Jackie takes Faith (Jordan Stephens, one half of hip-hop duo Rizzle Kicks), a young drag queen, under her wing when she starts working at the same bar. The inexperienced queen had been sleeping in her car, starting fights with homophobes on the street and arguing with her co-workers. Director and writer Jamie Patterson clearly understands the community depicted and shoots Brighton with a suitably kitschy and slightly seedy glamour.

Faith is non-binary, assigned male at birth, they frequently walk around in gender-bending outfits and makeup. Jackie (real name Jack) is straight, with a wife and daughter in his past. He simply enjoys putting on women’s clothing and using his acid wit to perform stand up comedy sets. The film touches on the exploration of gender and sexuality but could have done so much more with it. The topics of gender, sexual fluidity and living non-binary have daily think pieces written about them, TV magazine shows debating their merit and people fired for using the wrong terminology yet the film glazes over it. There is clearly a difference in thinking between generation regarding sex, gender and clothes but Tucked wastes the opportunity to note it.

At the heart of this narrative is the surrogate parent-child relationship between Faith and Jack. Predictably, despite Jack’s many years of experience and hard-won wisdom, it’s the 21-year-old Faith who has the lessons to teach. He encourages Jack to reach out to his long-lost daughter and rebuild the bridge he once burned. Their friendship evolves at a gentle yet even pace, even if the realism sometimes tips into the comedically absurd, especially when they visit a bemused drug dealer (Steve Oram) to purchase cocaine (a bucket list entry for Jack).  The tale of an old jaded performer and a young naïve one finding each other and healing their personal traumas is not a fresh one, but the rich performances and believable setting makes Tucked shine.

Nesbitt’s performance is extraordinary and completely believable, allowing the camera to zoom in on his foundation caked face and naked body in the shower.  The long scenes where drag queen Jackie Collins performs mildly off-colour jokes in front of middle-aged couples in a dimly-lit bar feel like a fly on the wall documentary rather than a scripted film. If you are a regular in these establishments, you will likely recognise it. Jack/Jackie is a more complex character than you might expect, rounded and well written not once does he fall into the clichés expected of on-screen drag queens. Tucked does a decent job of separating the onstage persona and the man behind the beehive and lipstick. Faith feels a little under-baked, a tool for Jackie to feel guilty for abandoning her now-adult daughter (Skin’s April Pearson), with no personal journey to go on themselves.

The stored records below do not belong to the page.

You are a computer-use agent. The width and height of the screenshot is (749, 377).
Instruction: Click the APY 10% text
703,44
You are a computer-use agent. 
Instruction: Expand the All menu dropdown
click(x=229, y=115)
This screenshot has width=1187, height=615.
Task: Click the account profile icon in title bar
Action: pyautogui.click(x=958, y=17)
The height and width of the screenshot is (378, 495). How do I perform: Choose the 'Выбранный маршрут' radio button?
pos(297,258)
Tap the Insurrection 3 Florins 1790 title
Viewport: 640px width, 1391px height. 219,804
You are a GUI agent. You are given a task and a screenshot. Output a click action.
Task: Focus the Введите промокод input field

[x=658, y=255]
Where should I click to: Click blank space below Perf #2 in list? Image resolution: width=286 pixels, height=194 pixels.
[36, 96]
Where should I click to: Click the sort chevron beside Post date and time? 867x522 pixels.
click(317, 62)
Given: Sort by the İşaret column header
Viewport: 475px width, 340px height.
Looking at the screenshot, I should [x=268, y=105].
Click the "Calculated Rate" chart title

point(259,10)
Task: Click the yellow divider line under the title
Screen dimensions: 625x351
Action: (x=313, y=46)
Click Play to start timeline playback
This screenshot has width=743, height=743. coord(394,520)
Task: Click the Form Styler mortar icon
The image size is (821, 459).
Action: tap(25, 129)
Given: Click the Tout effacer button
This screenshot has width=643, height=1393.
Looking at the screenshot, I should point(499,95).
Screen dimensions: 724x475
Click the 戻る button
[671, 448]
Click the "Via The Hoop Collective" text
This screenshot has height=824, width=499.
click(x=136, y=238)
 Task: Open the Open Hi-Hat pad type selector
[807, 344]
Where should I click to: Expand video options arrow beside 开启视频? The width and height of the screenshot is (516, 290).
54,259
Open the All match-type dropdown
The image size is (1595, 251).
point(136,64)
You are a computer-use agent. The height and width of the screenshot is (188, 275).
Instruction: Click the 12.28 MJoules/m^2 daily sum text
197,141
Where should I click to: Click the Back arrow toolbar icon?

The ticking time bomb of death is very well dealt with, sensitive but never lachrymose. Jack/ Jackie faces death with the same level of rebellion as he had lived most of his life with. There are ideas in Tucked that are close to being life-affirming and inspiration in the realistic way of looking at life’s difficulties, the aging process and death.

Set in writer/director Jamie Patterson’s home town of Brighton, Tucked is a poignant and moving study of reconciliation and acceptance. Towards the end, it dips too much into maudlin and sentimentality, but it works because these characters feel so real. Jack’s visit to his ex-wife’s grave should have been briefer and the scene in the strip club feels a little overwritten. The movie’s ending isn’t hard to predict. but it’s satisfying because you’ve really grown to love these characters.

Tucked could have been oversentimental in the wrong hand, but the natural dialogue and understated performances give audiences a sharp sense of the real people beneath the personas and make us feel included in their community.